_EXTRACT PROVIDED_.

Statistics review 3: Hypothesis testing and P values

R code accompanying paper

Key learning points

  • A P value is the probability that an observed effect is simply due to chance; it therefore provides a measure of the strength of an association.
  • P values are affected both by the magnitude of the effect and by the size of the study from which they are derived, and should therefore be interpreted with caution.
  • Subdividing P values into significant and non-significant is poor statistical practice and should be avoided.
suppressPackageStartupMessages(library(tidyverse))
options(repr.plot.width=4, repr.plot.height=3)
plot_area <- function(lower, upper) {
    x <- seq(-3,3,length.out = 100)
    y <- dnorm(x, 0, 1)
    df <- data.frame(x=x, y=y)
    area <- round(100 * (1-pnorm(lower)), 2)
    ggplot(df, aes(x=x, y=y)) + geom_line() +
    stat_function(fun = dnorm,
                  xlim = c(lower, upper),
                  geom = "area",
                  fill='salmon') +
    scale_x_continuous(breaks=c(lower, upper)) +
    annotate("text", label = paste(area, "%", " (p=", area/100, ")", sep=""), size=3, x = 3, y = 0.3) +
    xlab("") + ylab("") +
    theme(axis.text.y = element_blank(),
          axis.ticks.y = element_blank())
    }
plot_area_two_sided <- function(lower, upper) {
    x <- seq(-3,3,length.out = 100)
    y <- dnorm(x, 0, 1)
    df <- data.frame(x=x, y=y)
    area <- 2*round(100 * (1-pnorm(lower)), 2)
    ggplot(df, aes(x=x, y=y)) + geom_line() +
    stat_function(fun = dnorm,
                  xlim = c(lower, upper),
                  geom = "area",
                  fill='salmon') +
    stat_function(fun = dnorm,
                  xlim = c(-upper, -lower),
                  geom = "area",
                  fill='salmon') +
    scale_x_continuous(breaks=c(lower, upper)) +
    annotate("text", label = paste(area, "%", " (p=", area/100, ")", sep=""), size=3, x = 3, y = 0.3) +
    xlab("") + ylab("") +
    theme(axis.text.y = element_blank(),
          axis.ticks.y = element_blank())
    }

What is a p-value?

_YOUR TASK_. Write out a part of the R notes on P values, beginning at the words "plot_area <- function(lower, upper)" and stopping after "<- round(100 * (1-pnorm(lower)), 2)". You won't need the listing for anything.

_LISTED ENTRIES_.
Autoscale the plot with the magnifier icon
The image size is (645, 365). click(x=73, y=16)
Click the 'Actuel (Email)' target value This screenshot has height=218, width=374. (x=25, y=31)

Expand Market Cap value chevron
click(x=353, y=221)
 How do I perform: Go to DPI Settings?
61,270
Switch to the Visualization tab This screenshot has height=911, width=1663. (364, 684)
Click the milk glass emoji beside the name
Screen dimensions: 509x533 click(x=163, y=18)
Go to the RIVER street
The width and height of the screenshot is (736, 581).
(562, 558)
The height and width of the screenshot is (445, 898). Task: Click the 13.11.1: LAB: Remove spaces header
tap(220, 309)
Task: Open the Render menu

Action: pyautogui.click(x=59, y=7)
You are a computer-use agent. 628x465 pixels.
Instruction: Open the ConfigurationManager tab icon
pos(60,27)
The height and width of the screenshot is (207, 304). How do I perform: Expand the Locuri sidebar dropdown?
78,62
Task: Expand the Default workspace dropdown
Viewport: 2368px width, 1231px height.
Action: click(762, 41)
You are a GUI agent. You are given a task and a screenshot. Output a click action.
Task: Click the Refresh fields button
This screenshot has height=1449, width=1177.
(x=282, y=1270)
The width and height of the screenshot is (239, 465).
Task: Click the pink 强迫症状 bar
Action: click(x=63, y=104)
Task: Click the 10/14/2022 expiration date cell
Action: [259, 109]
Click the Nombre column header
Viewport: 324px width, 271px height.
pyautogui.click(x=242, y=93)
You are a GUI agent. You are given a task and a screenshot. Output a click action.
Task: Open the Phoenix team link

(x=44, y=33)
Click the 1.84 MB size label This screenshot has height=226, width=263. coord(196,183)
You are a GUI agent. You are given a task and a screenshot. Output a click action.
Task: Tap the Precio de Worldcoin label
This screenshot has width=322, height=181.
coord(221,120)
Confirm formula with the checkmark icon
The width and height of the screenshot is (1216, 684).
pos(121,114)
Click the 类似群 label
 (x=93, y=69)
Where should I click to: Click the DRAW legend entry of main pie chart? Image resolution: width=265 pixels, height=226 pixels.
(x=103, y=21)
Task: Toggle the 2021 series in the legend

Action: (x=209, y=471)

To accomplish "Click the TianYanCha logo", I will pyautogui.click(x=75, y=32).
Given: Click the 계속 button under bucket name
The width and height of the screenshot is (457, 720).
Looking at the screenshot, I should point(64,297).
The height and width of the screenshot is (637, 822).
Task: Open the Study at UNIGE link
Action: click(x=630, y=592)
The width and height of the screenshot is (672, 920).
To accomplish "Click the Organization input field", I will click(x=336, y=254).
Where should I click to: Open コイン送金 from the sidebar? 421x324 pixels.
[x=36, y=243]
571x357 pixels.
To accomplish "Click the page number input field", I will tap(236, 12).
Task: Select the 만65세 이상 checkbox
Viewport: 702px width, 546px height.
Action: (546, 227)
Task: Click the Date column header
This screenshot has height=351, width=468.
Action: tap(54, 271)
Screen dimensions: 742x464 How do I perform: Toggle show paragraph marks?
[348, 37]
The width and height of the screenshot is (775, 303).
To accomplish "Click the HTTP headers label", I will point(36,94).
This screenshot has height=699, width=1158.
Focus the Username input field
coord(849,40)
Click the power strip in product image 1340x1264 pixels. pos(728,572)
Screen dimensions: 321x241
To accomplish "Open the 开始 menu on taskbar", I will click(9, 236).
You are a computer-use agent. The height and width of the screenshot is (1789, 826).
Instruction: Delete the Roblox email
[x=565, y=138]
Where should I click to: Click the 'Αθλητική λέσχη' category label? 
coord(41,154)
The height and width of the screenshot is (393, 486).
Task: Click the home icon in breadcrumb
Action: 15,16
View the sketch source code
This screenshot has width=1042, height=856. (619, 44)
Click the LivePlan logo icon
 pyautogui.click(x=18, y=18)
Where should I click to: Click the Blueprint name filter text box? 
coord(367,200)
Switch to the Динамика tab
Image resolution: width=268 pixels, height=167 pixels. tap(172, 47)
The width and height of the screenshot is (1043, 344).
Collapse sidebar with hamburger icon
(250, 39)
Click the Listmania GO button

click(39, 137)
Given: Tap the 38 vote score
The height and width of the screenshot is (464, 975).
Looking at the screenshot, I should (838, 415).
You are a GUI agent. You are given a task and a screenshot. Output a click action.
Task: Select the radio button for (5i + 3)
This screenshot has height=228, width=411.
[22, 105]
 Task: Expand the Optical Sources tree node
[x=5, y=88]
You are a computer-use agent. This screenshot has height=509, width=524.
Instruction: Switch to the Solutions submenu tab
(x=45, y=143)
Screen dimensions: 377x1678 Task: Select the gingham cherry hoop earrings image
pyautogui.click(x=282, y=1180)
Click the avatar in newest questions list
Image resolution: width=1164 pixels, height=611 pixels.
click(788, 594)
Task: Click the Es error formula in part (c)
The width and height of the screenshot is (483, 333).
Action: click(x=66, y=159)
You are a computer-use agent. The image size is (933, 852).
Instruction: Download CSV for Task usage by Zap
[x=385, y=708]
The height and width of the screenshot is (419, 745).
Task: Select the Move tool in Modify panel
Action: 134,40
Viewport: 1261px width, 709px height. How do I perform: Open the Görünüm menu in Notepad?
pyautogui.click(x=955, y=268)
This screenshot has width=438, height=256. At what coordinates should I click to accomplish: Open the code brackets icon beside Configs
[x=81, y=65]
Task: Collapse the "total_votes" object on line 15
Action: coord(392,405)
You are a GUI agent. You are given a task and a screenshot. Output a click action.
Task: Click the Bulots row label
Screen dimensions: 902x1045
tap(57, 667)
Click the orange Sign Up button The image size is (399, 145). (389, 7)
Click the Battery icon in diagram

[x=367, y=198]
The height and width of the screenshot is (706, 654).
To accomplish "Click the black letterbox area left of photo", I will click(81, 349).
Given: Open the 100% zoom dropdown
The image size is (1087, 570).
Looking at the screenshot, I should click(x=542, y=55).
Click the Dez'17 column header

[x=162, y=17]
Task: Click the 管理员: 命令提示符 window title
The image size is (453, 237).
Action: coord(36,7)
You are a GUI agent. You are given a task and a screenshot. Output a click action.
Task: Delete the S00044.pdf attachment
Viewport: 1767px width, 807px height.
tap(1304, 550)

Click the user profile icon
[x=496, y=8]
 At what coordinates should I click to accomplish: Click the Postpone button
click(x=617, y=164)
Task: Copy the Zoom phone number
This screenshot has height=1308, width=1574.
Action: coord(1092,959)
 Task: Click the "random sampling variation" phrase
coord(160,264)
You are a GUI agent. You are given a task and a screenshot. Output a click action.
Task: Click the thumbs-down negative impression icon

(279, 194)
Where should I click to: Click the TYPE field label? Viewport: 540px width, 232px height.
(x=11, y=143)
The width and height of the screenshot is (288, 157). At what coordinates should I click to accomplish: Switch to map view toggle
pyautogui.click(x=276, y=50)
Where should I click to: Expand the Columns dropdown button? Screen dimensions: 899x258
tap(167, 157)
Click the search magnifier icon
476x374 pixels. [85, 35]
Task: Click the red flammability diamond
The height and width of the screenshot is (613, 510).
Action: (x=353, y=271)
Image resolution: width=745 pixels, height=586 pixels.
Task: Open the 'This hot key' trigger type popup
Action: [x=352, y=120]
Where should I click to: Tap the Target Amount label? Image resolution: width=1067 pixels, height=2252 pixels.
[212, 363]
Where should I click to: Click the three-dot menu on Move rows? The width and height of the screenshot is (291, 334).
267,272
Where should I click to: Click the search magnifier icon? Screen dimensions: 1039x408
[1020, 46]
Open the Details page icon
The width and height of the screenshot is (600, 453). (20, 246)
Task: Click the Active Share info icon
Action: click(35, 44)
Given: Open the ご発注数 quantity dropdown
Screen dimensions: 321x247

_RESULT OF THIS TASK_.
plot_area <- function(lower, upper) {
    x <- seq(-3,3,length.out = 100)
    y <- dnorm(x, 0, 1)
    df <- data.frame(x=x, y=y)
    area <- round(100 * (1-pnorm(lower)), 2)